Barclays, Citigroup, Deutsche Bank and Morgan Stanley have been mandated to lead a proposed dual currency $1 billion benchmark bond deal for the Export Import Bank of Korea (Kexim). The deal is expected to be completed after Chinese New Year.
This deal is somewhat reminiscent of Kexim's initial international debt market offering of 2005, a $1 billion dual tranche global bond that came to market in mid March.
After accumulating an order book of $1 billion, the $400 million five-year tranche priced to yield at 4.713%, a launch spread of 58bp over Treasuries and 28.125bp over Libor. The $600 million 10-year tranche attracted an order book of $1.3 billion and priced to yield at 5.157% a launch spread of 79bp over Treasuries or 38.5bp over Libor. At the time, this represented the tightest ever pricing by a Korean entity in the five and 10 year space. Barclays, Citigroup and Credit Suisse First Boston were the lead managers.
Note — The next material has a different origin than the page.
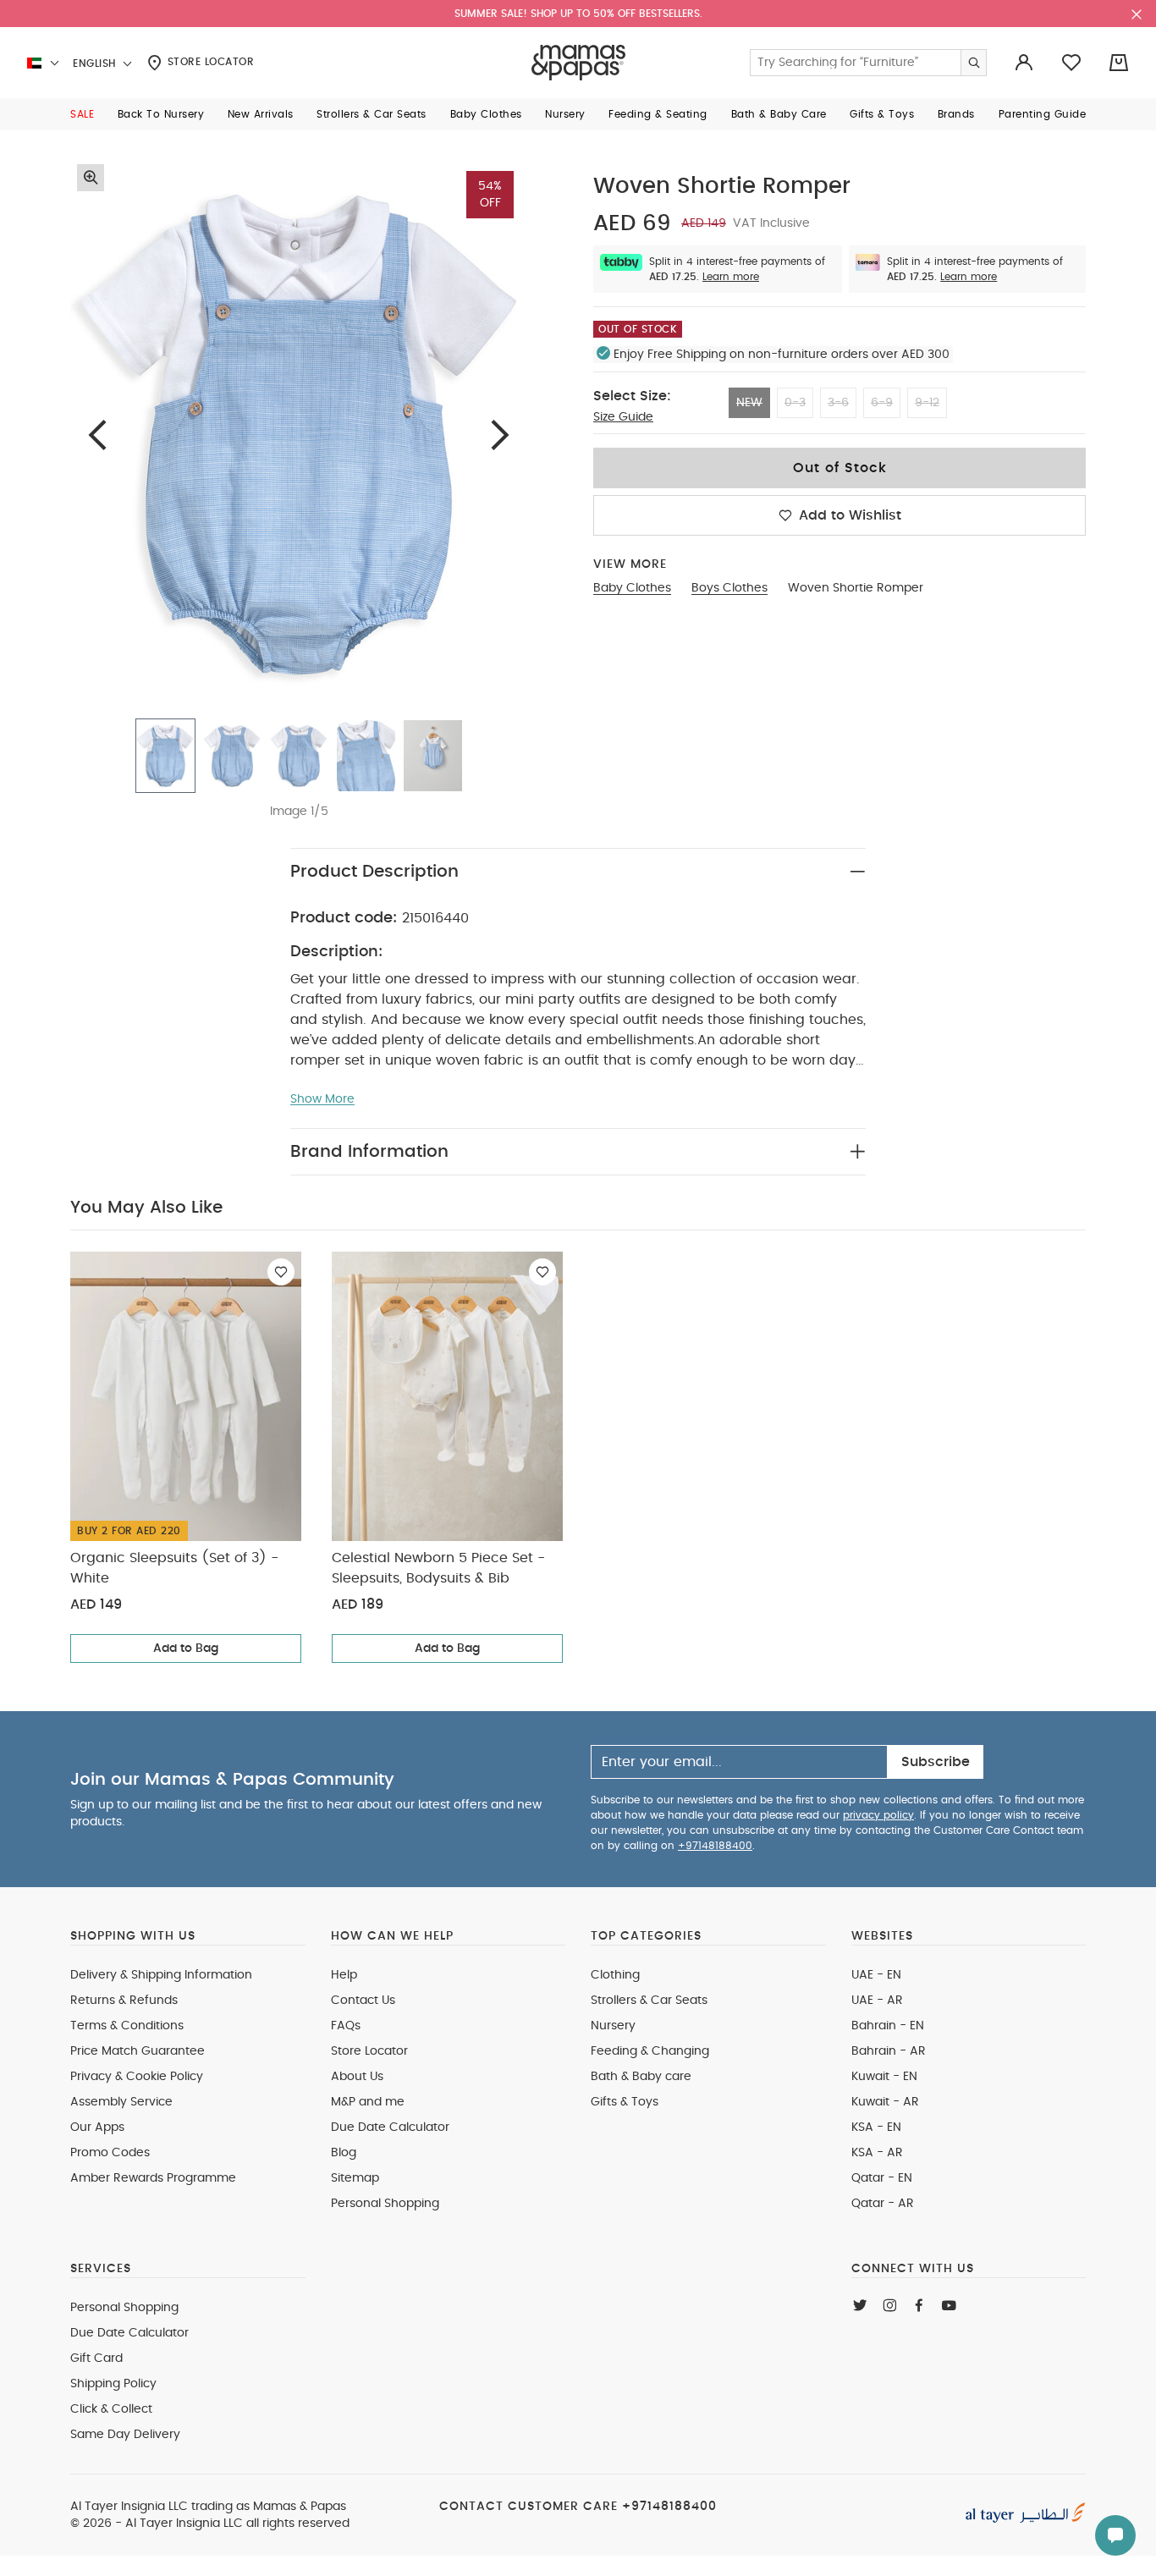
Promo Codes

The new deal will hope to emulate the success of Kexim's most recent deal, a $500 million five-year FRN priced in mid-November. That deal priced at 24bp over Libor, becoming the first Korean issuer to break through the 25bp barrier. Credit Suisse, HSBC and UBS led the deal.
It is currently bid at about 23bp over.
Based on Kexim's typical annual financing requirements and its upcoming redemption schedule in 2006, it is expected that the quasi-sovereign will seek to raise upwards of $3 billion in issuance from the debt capital markets this year.